The modest recovery in UK commercial real estate values in March and April are expected to be “a temporary reprieve” and will be followed by further falls, according to Oxford Economics.

The economic forecasting firm has warned that stubbornly high inflation in the UK has raised the risk of financial distress in the sector and is predicting commercial property values to fall further 8% by the end of the year.

Oxford Economics is now predicting that the Bank of England’s base rate will peak at 5% – up from its previous prediction of 4.5% – and the central bank will only begin cutting interest rates in early 2025, rather than Q2 2024.

In a research briefing, the firm said: “This meaningful increase in the cost of debt raises the risk of commercial real estate distress as interest coverage ratios fall further, particularly concerning for those with higher loan-to-value ratios and fixed-rate loans maturing this year and in 2024.”

Oxford Economics downgraded its outlook for UK real estate March.

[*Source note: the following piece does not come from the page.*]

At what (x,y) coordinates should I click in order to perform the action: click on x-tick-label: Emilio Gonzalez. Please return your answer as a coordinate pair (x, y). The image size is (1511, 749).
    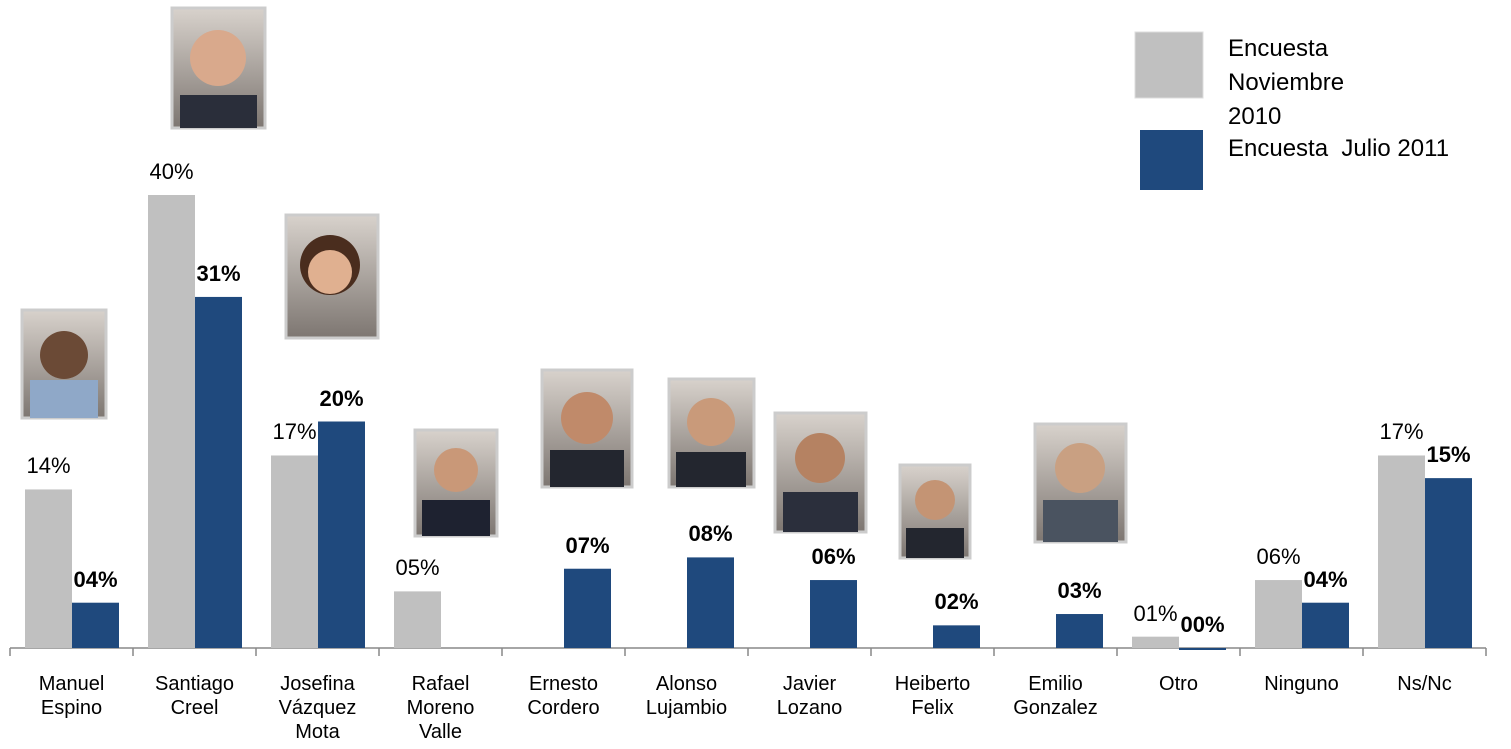
    Looking at the image, I should click on (1056, 696).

In an update this week, it said it maintained its “below consensus forecast” of a further 8% fall in all-property capital values, and growth of just 0.4% in 2024.

Latest figures from MSCI suggests all real estate sectors except for offices saw month-on-month capital growth in March and April. But Oxford Economics warned: “We think this is a temporary reprieve with further falls to come as tighter credit conditions, rock-bottom sentiment, inadequate risk premia and high debt costs all continue to weigh on the outlook. 

Offices are expected to see the biggest falls in values, with Oxford Economics estimating that “much of this fall in values has already occurred for industrial assets”.

The UK industrial property sector experienced its severest correction ever in the second half of last year.